## BEGIN Data excerpts
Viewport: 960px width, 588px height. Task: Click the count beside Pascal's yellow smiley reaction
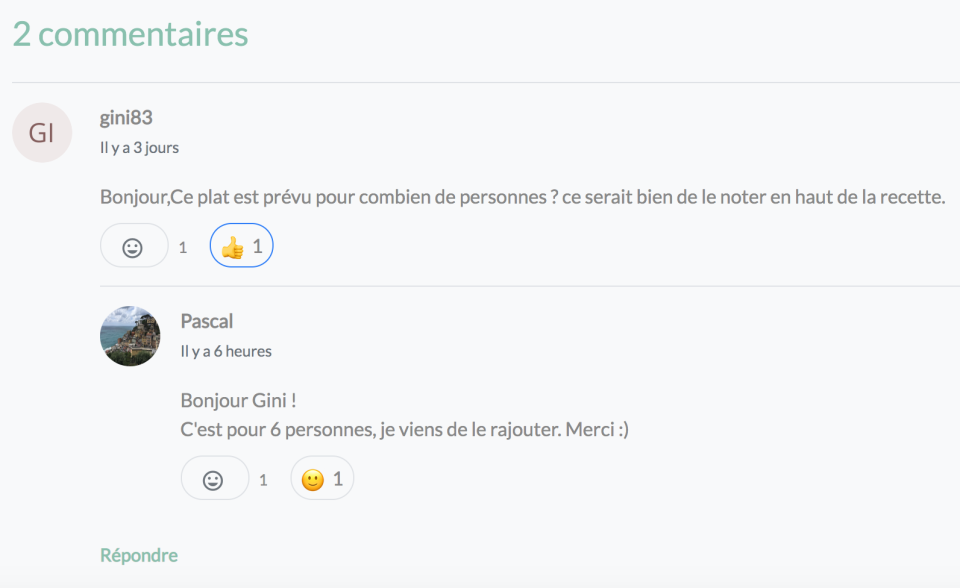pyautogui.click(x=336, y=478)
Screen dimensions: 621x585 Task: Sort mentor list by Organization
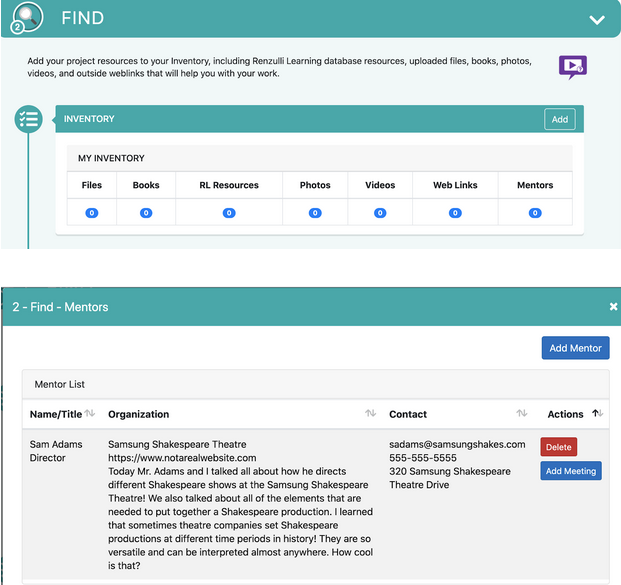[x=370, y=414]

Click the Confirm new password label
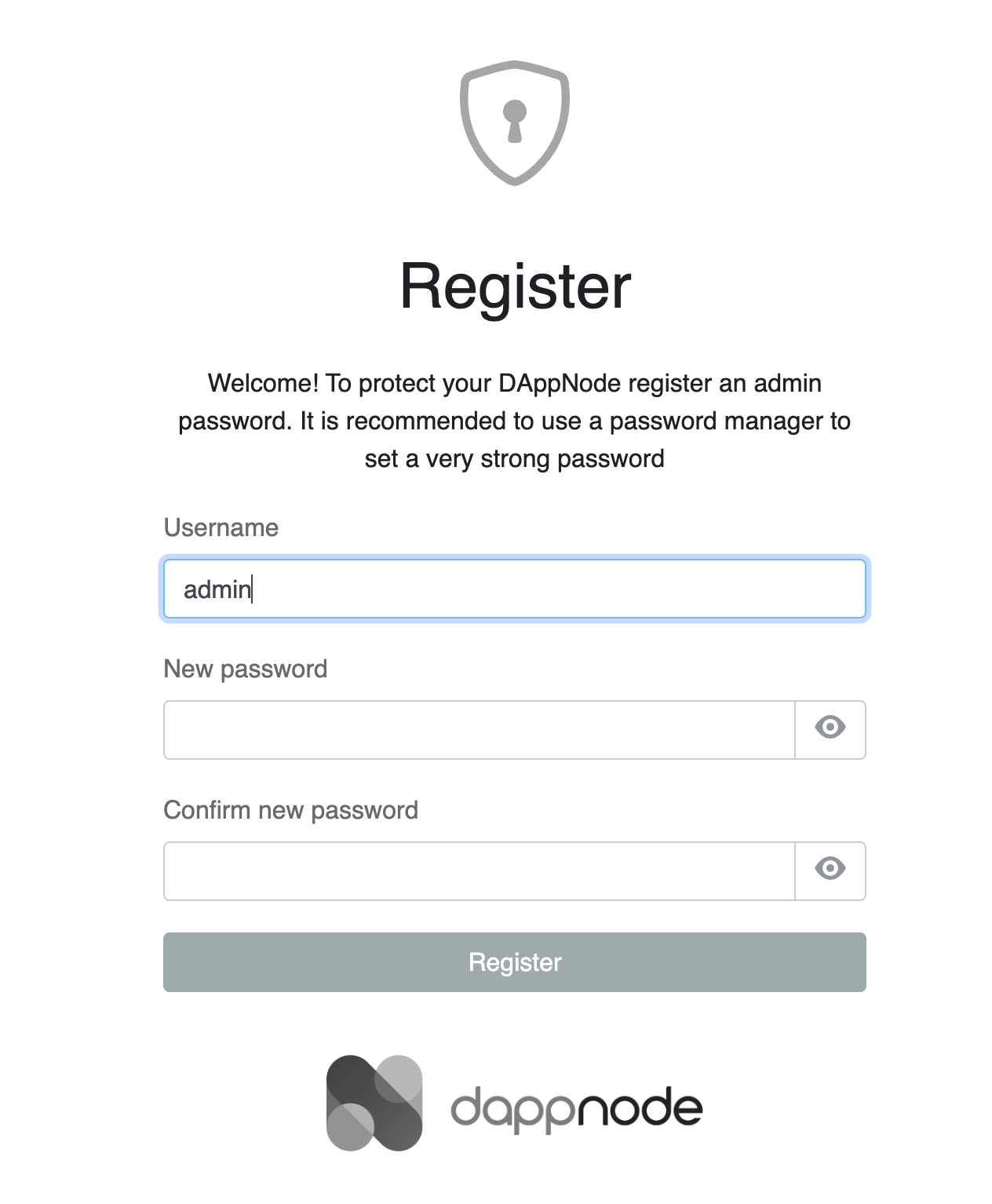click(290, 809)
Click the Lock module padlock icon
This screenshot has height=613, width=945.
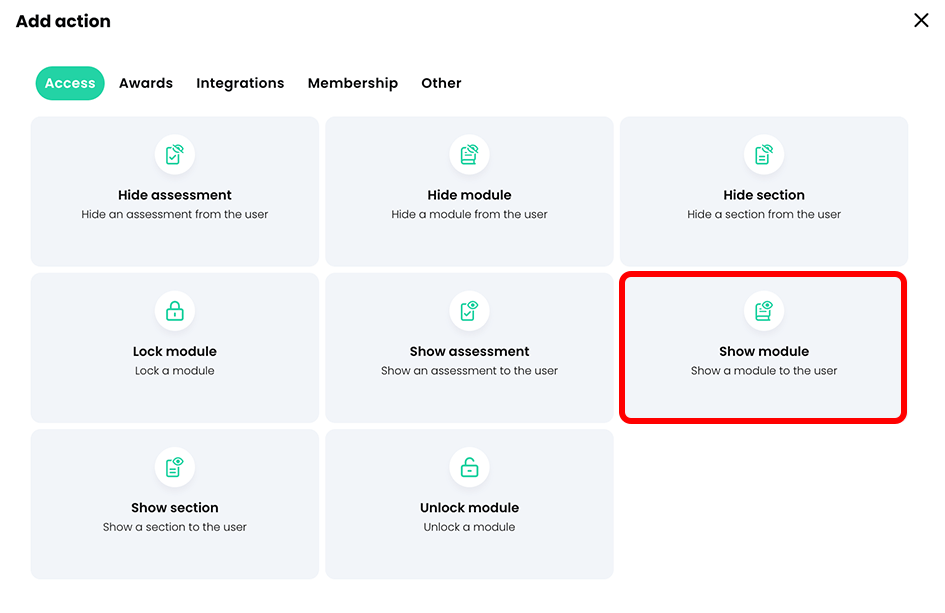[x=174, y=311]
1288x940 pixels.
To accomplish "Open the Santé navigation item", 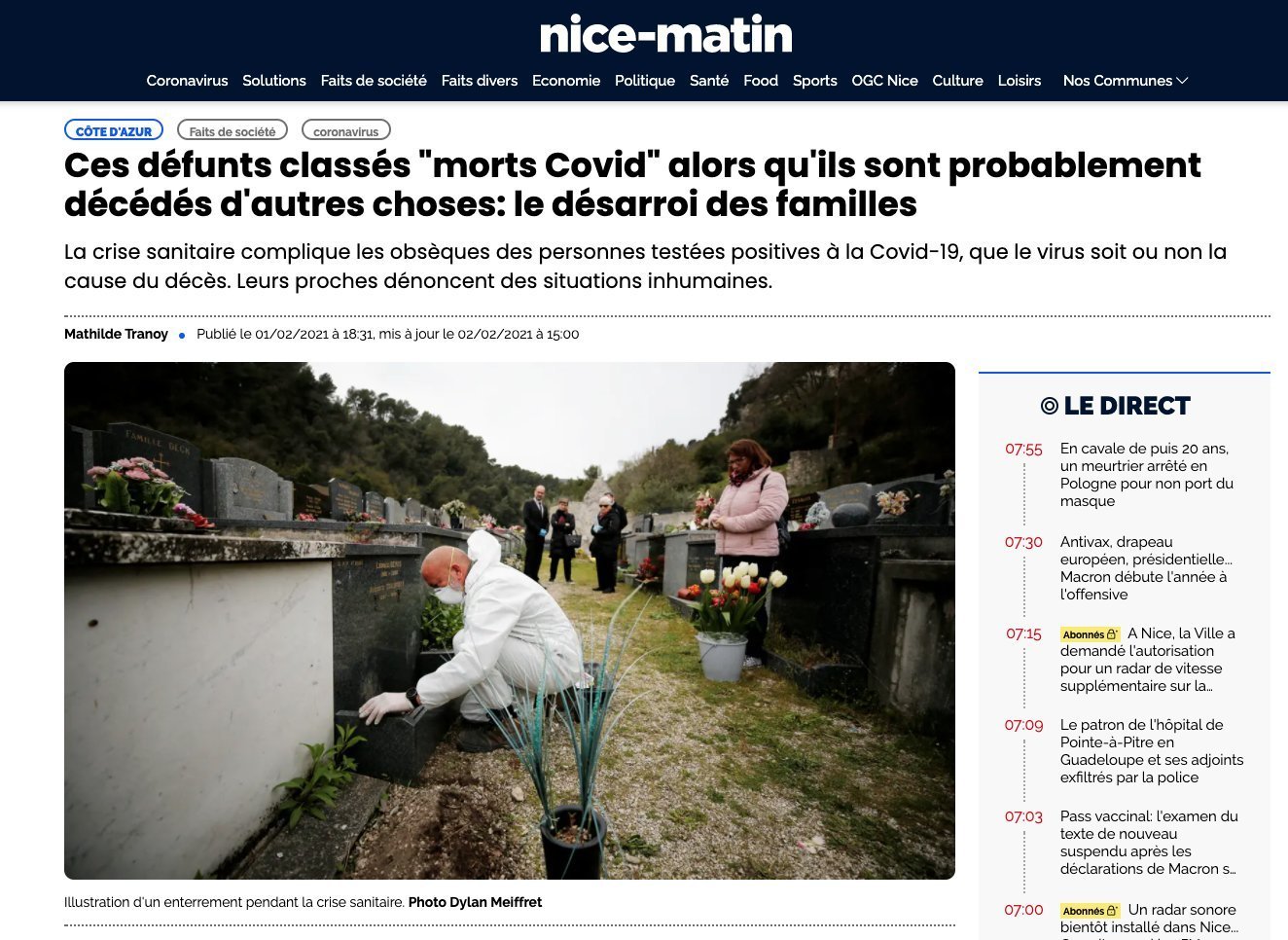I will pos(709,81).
## END Data excerpts
▶ [Exercise brief]: How many lines in the items above contain the string "width"? Reply with the number alone.

▶ [Correct result]: 2